> **Records contained in a dataset**:
Start of Block

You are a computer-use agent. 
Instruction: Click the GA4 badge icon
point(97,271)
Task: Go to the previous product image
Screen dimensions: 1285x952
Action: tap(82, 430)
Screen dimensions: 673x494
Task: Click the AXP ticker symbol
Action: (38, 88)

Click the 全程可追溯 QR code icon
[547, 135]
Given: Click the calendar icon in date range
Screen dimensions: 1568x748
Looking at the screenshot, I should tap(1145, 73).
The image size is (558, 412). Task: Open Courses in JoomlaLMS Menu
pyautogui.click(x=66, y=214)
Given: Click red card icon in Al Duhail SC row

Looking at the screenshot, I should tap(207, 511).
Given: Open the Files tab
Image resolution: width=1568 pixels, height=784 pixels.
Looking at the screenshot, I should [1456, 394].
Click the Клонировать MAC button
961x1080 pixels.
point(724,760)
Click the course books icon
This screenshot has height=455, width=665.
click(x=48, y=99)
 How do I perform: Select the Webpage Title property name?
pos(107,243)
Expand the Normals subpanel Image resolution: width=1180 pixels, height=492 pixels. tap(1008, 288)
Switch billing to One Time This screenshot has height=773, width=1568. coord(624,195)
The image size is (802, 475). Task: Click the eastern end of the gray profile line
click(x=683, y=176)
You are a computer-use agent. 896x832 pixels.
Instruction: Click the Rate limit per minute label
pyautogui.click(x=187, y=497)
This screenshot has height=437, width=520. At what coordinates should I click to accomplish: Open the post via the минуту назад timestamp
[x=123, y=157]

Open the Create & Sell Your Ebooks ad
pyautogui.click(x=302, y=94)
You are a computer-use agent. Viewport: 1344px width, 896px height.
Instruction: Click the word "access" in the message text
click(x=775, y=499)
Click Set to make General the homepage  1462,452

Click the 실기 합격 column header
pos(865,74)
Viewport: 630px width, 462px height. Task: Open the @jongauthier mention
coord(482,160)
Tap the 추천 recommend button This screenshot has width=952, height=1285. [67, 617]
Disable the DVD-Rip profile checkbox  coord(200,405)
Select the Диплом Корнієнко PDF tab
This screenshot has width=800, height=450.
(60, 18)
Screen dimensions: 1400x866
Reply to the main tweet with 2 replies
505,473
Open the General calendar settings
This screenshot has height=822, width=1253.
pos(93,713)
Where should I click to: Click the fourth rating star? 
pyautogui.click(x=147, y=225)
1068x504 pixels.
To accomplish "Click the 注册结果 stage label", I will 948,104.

End of Block

> **PROBLEM DETAILS**: Please output the records once more, exactly as they were written.

> **COMPLETED EXERCISE**:
You are a computer-use agent. 
Instruction: Click the GA4 badge icon
point(97,271)
Task: Go to the previous product image
Screen dimensions: 1285x952
Action: tap(82, 430)
Screen dimensions: 673x494
Task: Click the AXP ticker symbol
Action: (38, 88)

Click the 全程可追溯 QR code icon
[547, 135]
Given: Click the calendar icon in date range
Screen dimensions: 1568x748
Looking at the screenshot, I should tap(1145, 73).
The image size is (558, 412). Task: Open Courses in JoomlaLMS Menu
pyautogui.click(x=66, y=214)
Given: Click red card icon in Al Duhail SC row

Looking at the screenshot, I should tap(207, 511).
Given: Open the Files tab
Image resolution: width=1568 pixels, height=784 pixels.
Looking at the screenshot, I should [1456, 394].
Click the Клонировать MAC button
961x1080 pixels.
point(724,760)
Click the course books icon
This screenshot has height=455, width=665.
click(x=48, y=99)
 How do I perform: Select the Webpage Title property name?
pos(107,243)
Expand the Normals subpanel Image resolution: width=1180 pixels, height=492 pixels. tap(1008, 288)
Switch billing to One Time This screenshot has height=773, width=1568. coord(624,195)
The image size is (802, 475). Task: Click the eastern end of the gray profile line
click(x=683, y=176)
You are a computer-use agent. 896x832 pixels.
Instruction: Click the Rate limit per minute label
pyautogui.click(x=187, y=497)
This screenshot has height=437, width=520. At what coordinates should I click to accomplish: Open the post via the минуту назад timestamp
[x=123, y=157]

Open the Create & Sell Your Ebooks ad
pyautogui.click(x=302, y=94)
You are a computer-use agent. Viewport: 1344px width, 896px height.
Instruction: Click the word "access" in the message text
click(x=775, y=499)
Click Set to make General the homepage  1462,452

Click the 실기 합격 column header
pos(865,74)
Viewport: 630px width, 462px height. Task: Open the @jongauthier mention
coord(482,160)
Tap the 추천 recommend button This screenshot has width=952, height=1285. [67, 617]
Disable the DVD-Rip profile checkbox  coord(200,405)
Select the Диплом Корнієнко PDF tab
This screenshot has width=800, height=450.
(60, 18)
Screen dimensions: 1400x866
Reply to the main tweet with 2 replies
505,473
Open the General calendar settings
This screenshot has height=822, width=1253.
pos(93,713)
Where should I click to: Click the fourth rating star? 
pyautogui.click(x=147, y=225)
1068x504 pixels.
To accomplish "Click the 注册结果 stage label", I will 948,104.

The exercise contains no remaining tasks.